Les choses qu’on dit, les choses qu’on fait d’Emmanuel Mouret offre une belle conversation. Entre un homme et une femme qui à coup-sûr tomberont amoureux, et alors ? Le désir dans le récit et dans la vie rate. Rate sa flèche, ou rate sa cible, ou rate sa visée, selon le point du tracé de la ligne pas droite où l’on se place.

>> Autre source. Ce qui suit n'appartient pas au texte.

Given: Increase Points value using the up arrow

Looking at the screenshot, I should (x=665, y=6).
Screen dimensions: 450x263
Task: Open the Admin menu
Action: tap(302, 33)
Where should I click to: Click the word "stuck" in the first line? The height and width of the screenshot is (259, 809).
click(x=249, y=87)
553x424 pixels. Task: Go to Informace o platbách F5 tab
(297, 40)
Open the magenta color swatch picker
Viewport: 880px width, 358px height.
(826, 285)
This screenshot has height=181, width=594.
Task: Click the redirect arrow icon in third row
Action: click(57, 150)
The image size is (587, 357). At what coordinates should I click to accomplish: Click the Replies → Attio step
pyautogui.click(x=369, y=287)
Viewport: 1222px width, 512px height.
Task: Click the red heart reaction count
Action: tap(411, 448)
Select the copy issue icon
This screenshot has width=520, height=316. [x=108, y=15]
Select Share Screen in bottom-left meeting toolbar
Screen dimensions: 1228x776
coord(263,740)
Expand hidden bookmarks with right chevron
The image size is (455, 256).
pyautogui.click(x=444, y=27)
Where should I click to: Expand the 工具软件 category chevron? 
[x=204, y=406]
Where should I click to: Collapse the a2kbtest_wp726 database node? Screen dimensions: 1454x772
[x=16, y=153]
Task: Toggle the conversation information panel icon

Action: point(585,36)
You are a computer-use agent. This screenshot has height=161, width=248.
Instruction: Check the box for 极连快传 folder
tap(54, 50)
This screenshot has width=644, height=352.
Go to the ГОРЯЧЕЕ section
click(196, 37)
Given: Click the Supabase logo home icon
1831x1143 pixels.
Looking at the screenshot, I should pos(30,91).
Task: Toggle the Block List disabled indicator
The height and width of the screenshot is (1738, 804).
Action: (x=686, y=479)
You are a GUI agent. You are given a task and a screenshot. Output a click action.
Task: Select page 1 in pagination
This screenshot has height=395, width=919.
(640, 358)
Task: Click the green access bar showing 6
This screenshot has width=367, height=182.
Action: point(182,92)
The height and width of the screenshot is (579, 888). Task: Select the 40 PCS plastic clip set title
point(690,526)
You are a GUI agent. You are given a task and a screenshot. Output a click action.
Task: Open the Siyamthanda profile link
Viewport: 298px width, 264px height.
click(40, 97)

Quatre histoires se croisent, s’entrecroisent, pas seulement se trahissent ou se trompent ou alors si, se trompent, voilà le terme. Se trompent d’amour, se trompent de route, font demi-tour et repartent. J’ai appris qui est la très connue Camélia Jordana, et qui le puissant Macaigne. Tous ici, y compris les pas nommés, sont au même rang. De ratage, de tâtonnage et de sabordage.

Les enfants à naître seront d’un autre père que le papa. Un film (trop) beau comme le Lubéron, (trop) beau comme un hôtel particulier en plein Paris. Beau surtout comme un passé simple, le verbe interdire au passé simple ! On se pince !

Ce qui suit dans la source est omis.